Discretionary Lane-Change Decision and Control via Parameterized Soft Actor-Critic for Hybrid Action Space
Yuan Lin, Xiao Liu, Zishun Zheng
TL;DR
The paper tackles discretionary lane-change decisions in autonomous driving by formulating a hybrid-action reinforcement learning approach using Parameterized Soft Actor–Critic (PASAC) and comparing it against Model Predictive Control (MPC). By implementing PASAC in SUMO and designing discrete lane-change decisions with continuous acceleration, the authors demonstrate that PASAC can achieve zero collision rates like MPC while delivering higher average speeds and more favorable rewards, albeit with generalization challenges at higher traffic densities. A detailed comparison includes training dynamics, testing outcomes, and generalization analyses across traffic densities, along with a clear MPC baseline that shares the same cost structure.

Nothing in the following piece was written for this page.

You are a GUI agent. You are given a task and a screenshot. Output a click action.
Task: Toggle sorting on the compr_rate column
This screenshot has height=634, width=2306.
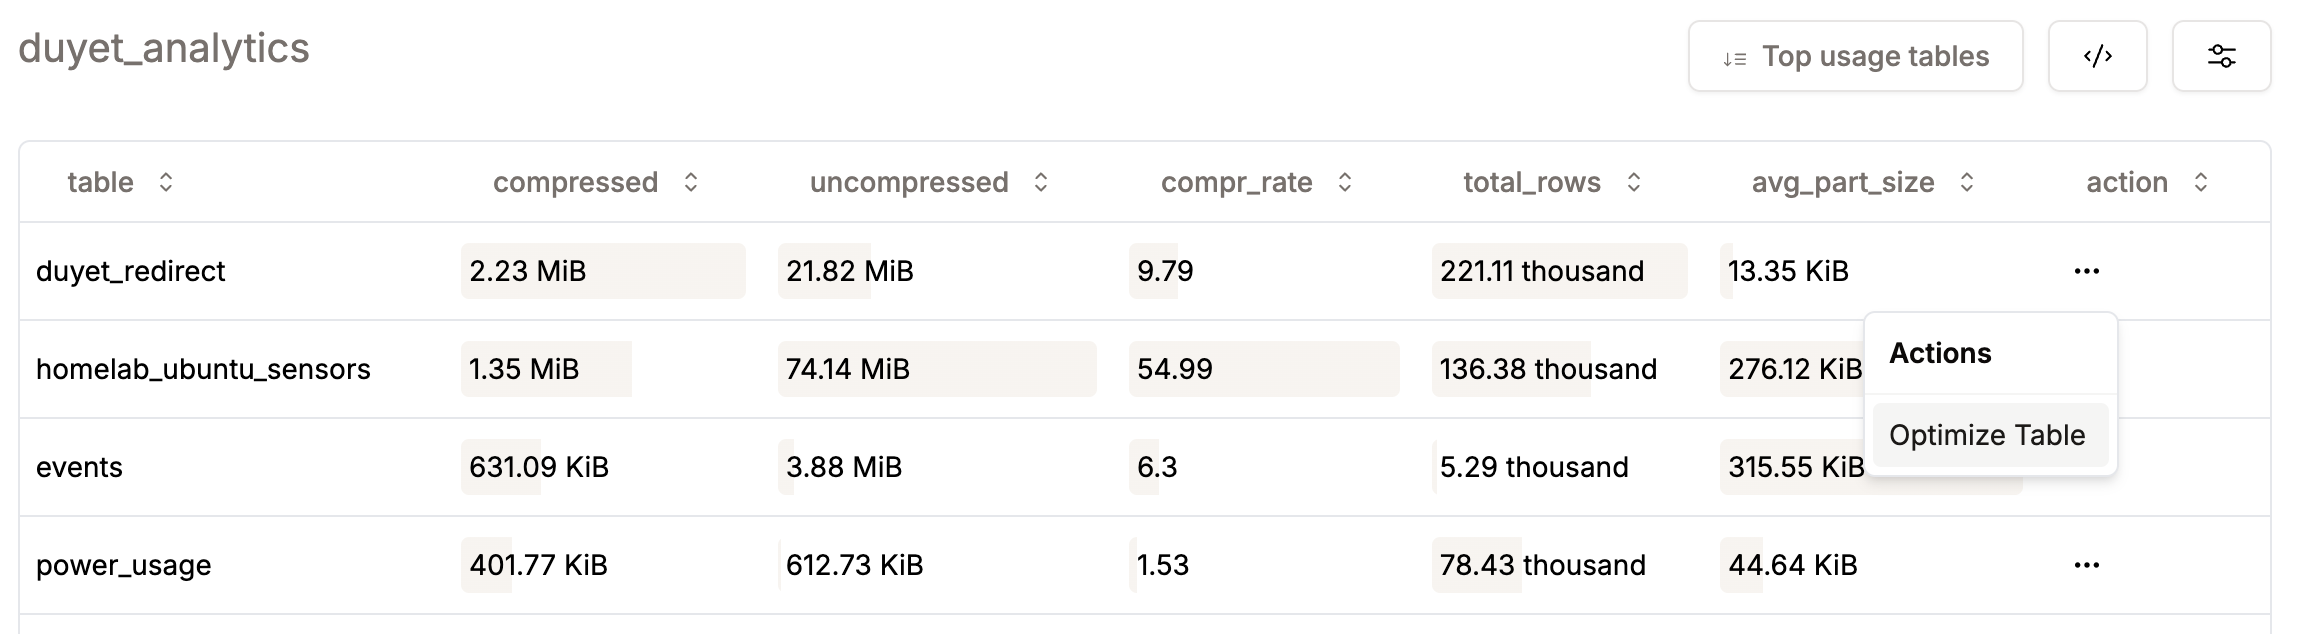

Overall, PASAC shows competitive performance and potential practical benefits for real-time, hybrid-action lane-change control, while highlighting areas for theoretical and robustness improvements.
Abstract
This study focuses on a crucial task in the field of autonomous driving, autonomous lane change. Autonomous lane change plays a pivotal role in improving traffic flow, alleviating driver burden, and reducing the risk of traffic accidents. However, due to the complexity and uncertainty of lane-change scenarios, the functionality of autonomous lane change still faces challenges. In this research, we conducted autonomous lane-change simulations using both deep reinforcement learning (DRL) and model predictive control (MPC). Specifically, we used the parameterized soft actor--critic (PASAC) algorithm to train a DRL-based lane-change strategy to output both discrete lane-change decisions and continuous longitudinal vehicle acceleration. We also used MPC for lane selection based on the smallest predictive car-following costs for the different lanes. For the first time, we compared the performance of DRL and MPC in the context of lane-change decisions. The simulation results indicated that, under the same reward/cost function and traffic flow, both MPC and PASAC achieved a collision rate of 0%. PASAC demonstrated a comparable performance to MPC in terms of average rewards/costs and vehicle speeds.